The broker is gone. He has stopped picking up calls. He is not responding. He has changed his company and blames management for all the problems. Revenue targets were achieved 3 times by selling unlisted shares to retail clients and semi-HNI clients.
This time, it's not banks but
wealth outfits and distributors who are part of this massive growth of the steroid-based
product called unlisted shares.
India's unlisted securities
market, once a niche segment, has seen a boom in investor interest, largely
driven by the promise of pre-IPO profits. However, the recent case of HDB
Financial Services' IPO pricing has thrown a spotlight on a rising menace: mis-selling
at unjustified valuations.
As HDB Financial’s IPO price
band landed like a hammer blow—66% lower than recent grey market prices—the
real victims of this disconnect are not large institutions. It is the retail
and semi-HNI investors, who were sold unlisted shares at exorbitant valuations
with grand promises, now left nursing massive losses and the most basic question
now comes up: Where is SEBI?

- - - -

Prompt A:
In the article on unlisted shares, how much lower was HDB Financial's IPO price band than recent grey market prices?
Prompt B:
Rewrite the unlisted-shares article from the words "This time, it's" through "Where is SEBI?", switching "exorbitant" to "inflated".

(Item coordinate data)
- - - -

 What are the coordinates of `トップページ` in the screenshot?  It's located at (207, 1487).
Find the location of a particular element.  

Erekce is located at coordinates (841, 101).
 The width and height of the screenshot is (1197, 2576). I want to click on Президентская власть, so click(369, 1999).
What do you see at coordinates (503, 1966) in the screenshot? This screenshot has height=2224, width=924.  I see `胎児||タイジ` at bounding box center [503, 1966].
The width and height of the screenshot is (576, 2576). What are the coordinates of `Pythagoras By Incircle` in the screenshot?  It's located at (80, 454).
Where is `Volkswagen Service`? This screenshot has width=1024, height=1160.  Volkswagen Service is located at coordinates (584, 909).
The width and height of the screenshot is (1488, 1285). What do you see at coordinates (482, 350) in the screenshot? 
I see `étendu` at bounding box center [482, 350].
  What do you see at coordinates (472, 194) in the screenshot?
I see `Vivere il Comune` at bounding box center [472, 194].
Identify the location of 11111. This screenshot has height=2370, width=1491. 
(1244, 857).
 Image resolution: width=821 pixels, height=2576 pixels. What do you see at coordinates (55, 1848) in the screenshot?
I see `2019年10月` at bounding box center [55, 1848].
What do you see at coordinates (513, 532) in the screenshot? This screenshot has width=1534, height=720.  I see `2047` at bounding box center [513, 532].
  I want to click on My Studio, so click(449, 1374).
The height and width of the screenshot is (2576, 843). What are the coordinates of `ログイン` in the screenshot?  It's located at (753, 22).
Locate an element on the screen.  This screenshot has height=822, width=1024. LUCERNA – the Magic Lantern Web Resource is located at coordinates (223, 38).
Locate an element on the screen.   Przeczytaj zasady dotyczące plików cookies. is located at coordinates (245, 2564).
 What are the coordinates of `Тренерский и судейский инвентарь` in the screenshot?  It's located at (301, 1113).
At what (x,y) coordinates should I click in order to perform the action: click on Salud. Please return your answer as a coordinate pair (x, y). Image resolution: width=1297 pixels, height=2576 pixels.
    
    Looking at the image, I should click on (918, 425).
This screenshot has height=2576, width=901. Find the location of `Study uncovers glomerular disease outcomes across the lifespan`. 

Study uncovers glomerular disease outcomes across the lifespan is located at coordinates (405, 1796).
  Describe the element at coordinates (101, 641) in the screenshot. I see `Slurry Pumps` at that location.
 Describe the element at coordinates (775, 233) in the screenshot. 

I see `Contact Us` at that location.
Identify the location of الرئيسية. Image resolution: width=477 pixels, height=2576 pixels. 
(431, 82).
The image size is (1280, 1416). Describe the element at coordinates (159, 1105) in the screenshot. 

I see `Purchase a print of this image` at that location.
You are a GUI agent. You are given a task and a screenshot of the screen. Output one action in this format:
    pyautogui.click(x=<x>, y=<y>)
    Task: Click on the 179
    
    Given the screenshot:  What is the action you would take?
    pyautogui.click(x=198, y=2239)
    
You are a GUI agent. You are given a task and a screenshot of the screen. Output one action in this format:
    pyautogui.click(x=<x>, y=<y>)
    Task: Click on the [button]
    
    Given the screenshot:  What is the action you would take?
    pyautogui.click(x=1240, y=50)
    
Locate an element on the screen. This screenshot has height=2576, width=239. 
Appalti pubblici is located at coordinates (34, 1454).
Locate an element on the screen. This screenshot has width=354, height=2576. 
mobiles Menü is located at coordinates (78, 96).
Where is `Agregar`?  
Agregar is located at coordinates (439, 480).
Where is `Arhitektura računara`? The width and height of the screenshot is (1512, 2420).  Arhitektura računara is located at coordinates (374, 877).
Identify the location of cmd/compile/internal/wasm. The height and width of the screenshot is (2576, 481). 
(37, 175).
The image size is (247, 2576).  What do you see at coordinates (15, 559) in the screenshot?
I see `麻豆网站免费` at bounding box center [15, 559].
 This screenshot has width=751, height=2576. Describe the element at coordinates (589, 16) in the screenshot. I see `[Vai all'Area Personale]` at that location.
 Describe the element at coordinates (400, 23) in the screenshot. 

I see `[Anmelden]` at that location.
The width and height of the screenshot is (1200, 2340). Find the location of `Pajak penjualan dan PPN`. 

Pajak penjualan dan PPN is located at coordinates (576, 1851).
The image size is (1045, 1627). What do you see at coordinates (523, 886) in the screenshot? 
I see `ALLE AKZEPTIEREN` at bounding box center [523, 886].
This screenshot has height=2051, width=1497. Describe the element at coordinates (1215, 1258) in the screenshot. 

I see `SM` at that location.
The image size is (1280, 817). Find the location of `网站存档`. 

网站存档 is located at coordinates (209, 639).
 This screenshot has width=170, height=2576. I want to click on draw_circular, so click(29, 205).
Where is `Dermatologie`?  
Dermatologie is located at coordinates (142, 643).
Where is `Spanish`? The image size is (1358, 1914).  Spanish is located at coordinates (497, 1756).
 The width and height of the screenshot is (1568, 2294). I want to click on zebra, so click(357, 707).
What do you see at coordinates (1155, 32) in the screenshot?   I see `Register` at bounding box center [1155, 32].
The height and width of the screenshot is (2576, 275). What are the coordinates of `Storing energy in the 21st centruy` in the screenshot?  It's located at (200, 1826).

- - - -

Exercise result A:
It was 66% lower.

Exercise result B:
This time, it's not banks but
wealth outfits and distributors who are part of this massive growth of the steroid-based
product called unlisted shares.
India's unlisted securities
market, once a niche segment, has seen a boom in investor interest, largely
driven by the promise of pre-IPO profits. However, the recent case of HDB
Financial Services' IPO pricing has thrown a spotlight on a rising menace: mis-selling
at unjustified valuations.
As HDB Financial’s IPO price
band landed like a hammer blow—66% lower than recent grey market prices—the
real victims of this disconnect are not large institutions. It is the retail
and semi-HNI investors, who were sold unlisted shares at inflated valuations
with grand promises, now left nursing massive losses and the most basic question
now comes up: Where is SEBI?